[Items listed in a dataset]
#####
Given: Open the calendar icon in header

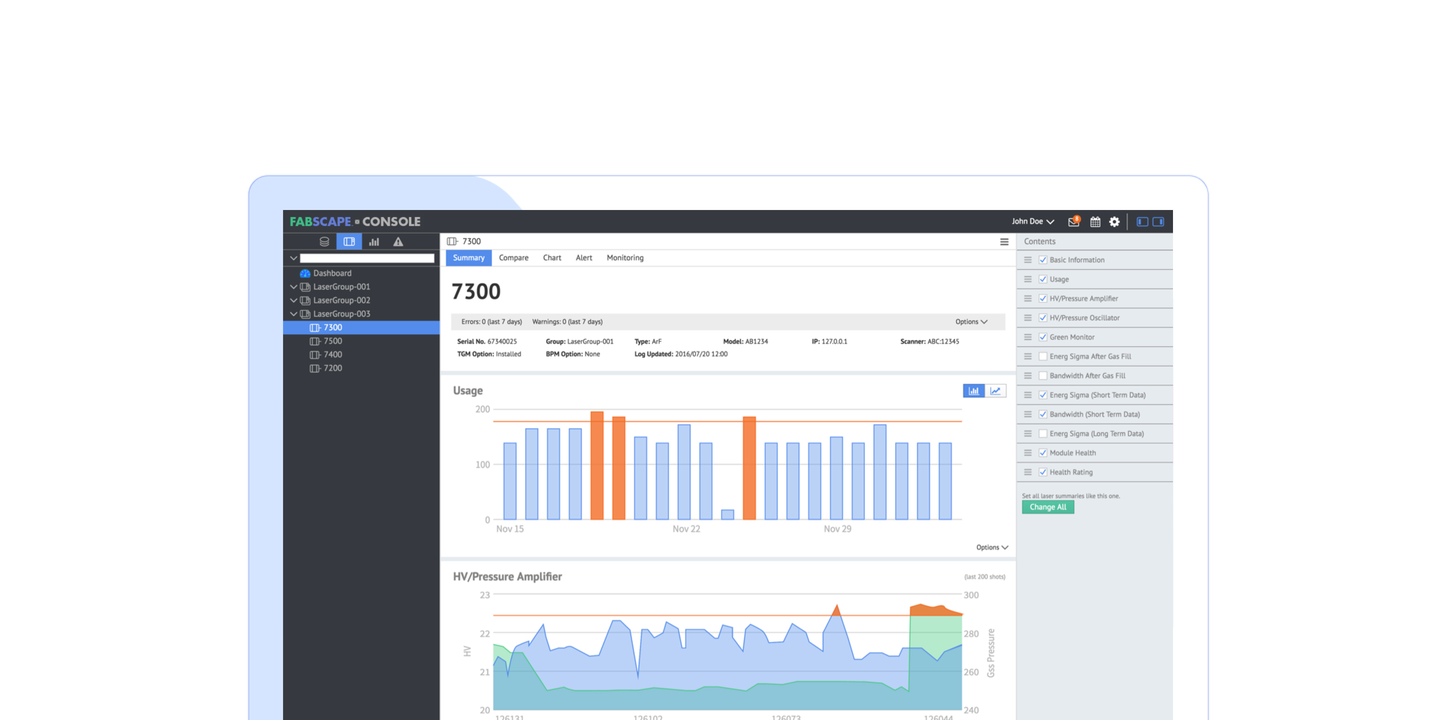Looking at the screenshot, I should pyautogui.click(x=1095, y=222).
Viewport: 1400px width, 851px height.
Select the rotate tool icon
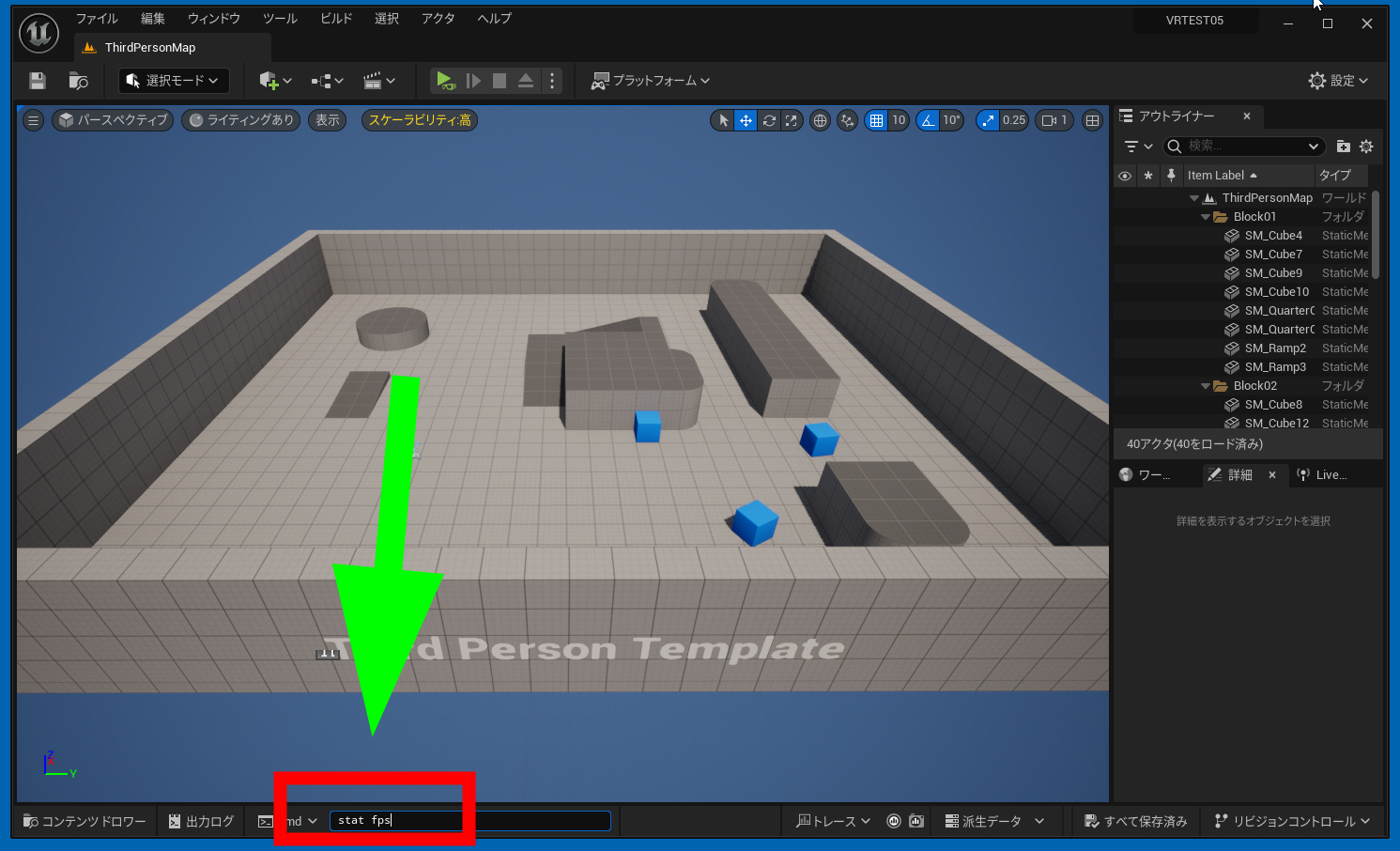point(769,120)
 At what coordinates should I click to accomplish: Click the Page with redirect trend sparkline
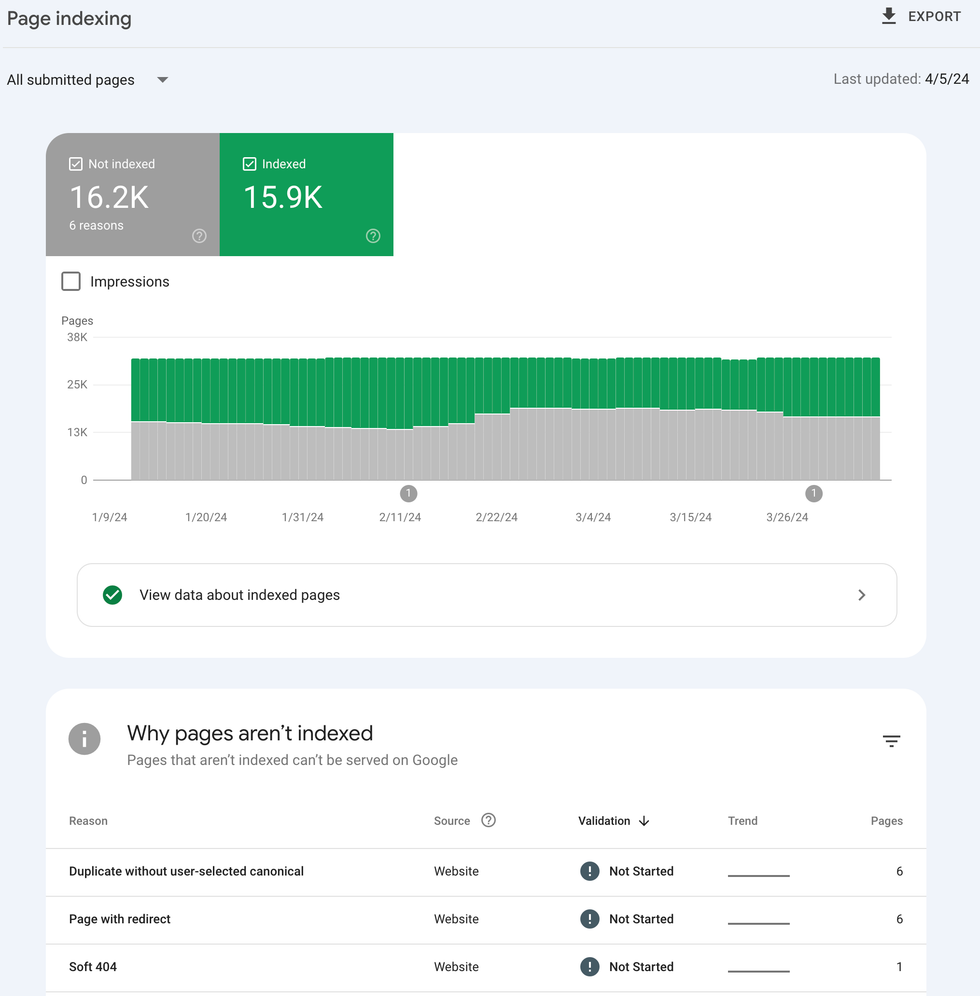pos(758,923)
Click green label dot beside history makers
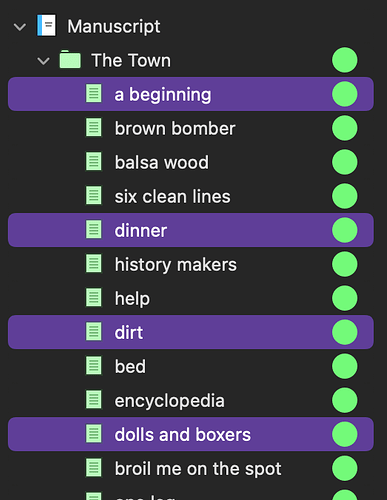This screenshot has height=500, width=387. [345, 264]
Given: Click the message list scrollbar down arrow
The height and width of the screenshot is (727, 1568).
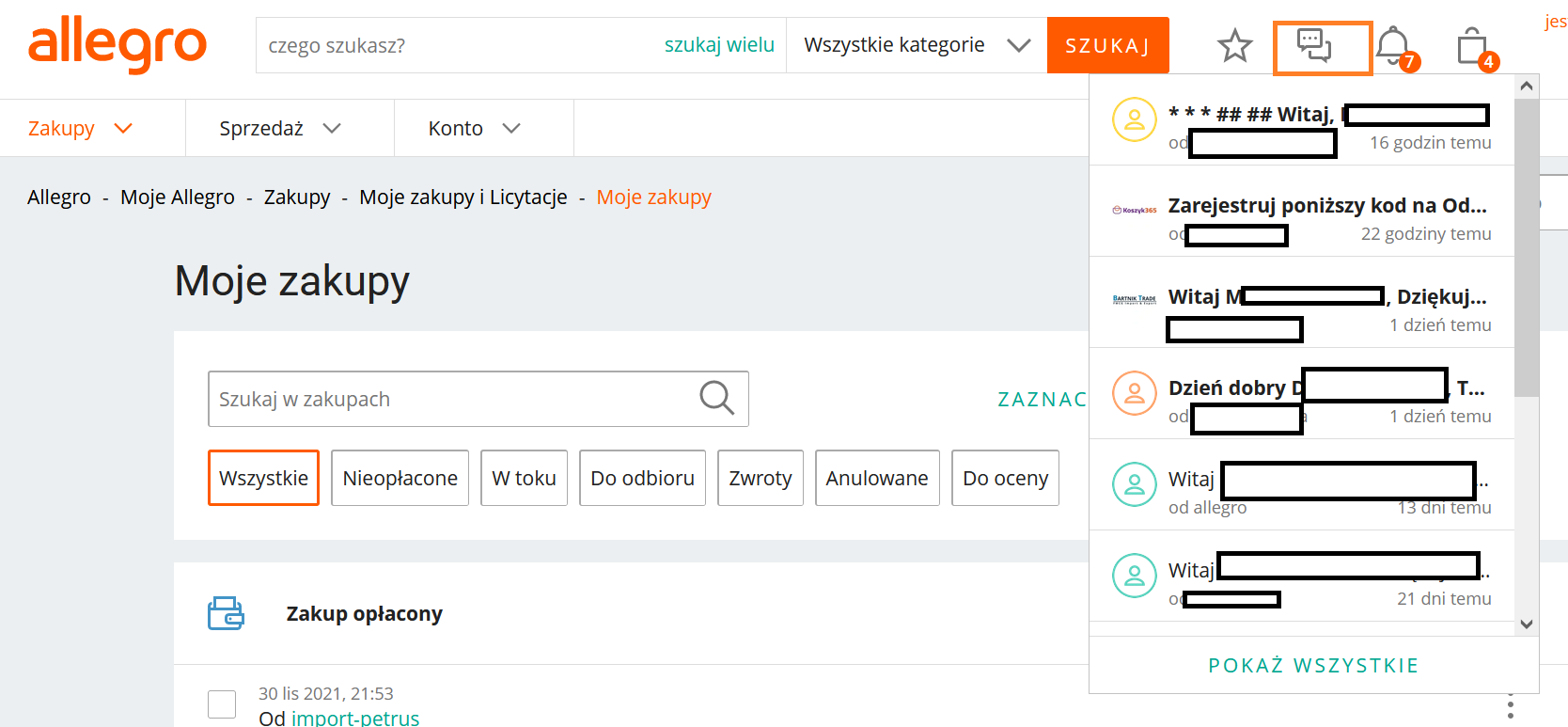Looking at the screenshot, I should click(x=1527, y=624).
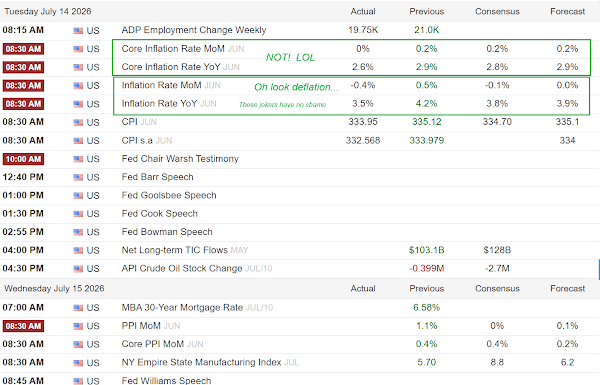Select the Tuesday July 14 2026 date header
The width and height of the screenshot is (600, 385).
pos(48,11)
#####
## TASK
Each line of the data should be printed again exactly. Please leave pictures out.

## SOLUTION FOR THIS TASK
Given: Open the calendar icon in header

Looking at the screenshot, I should pyautogui.click(x=1095, y=222).
Viewport: 1400px width, 851px height.
Select the rotate tool icon
point(769,120)
 At what coordinates should I click to accomplish: Click the Page with redirect trend sparkline
pos(758,923)
Click green label dot beside history makers
This screenshot has height=500, width=387. [345, 264]
Given: Click the message list scrollbar down arrow
The height and width of the screenshot is (727, 1568).
Looking at the screenshot, I should click(x=1527, y=624).
Select the Tuesday July 14 2026 date header
The width and height of the screenshot is (600, 385).
pos(48,11)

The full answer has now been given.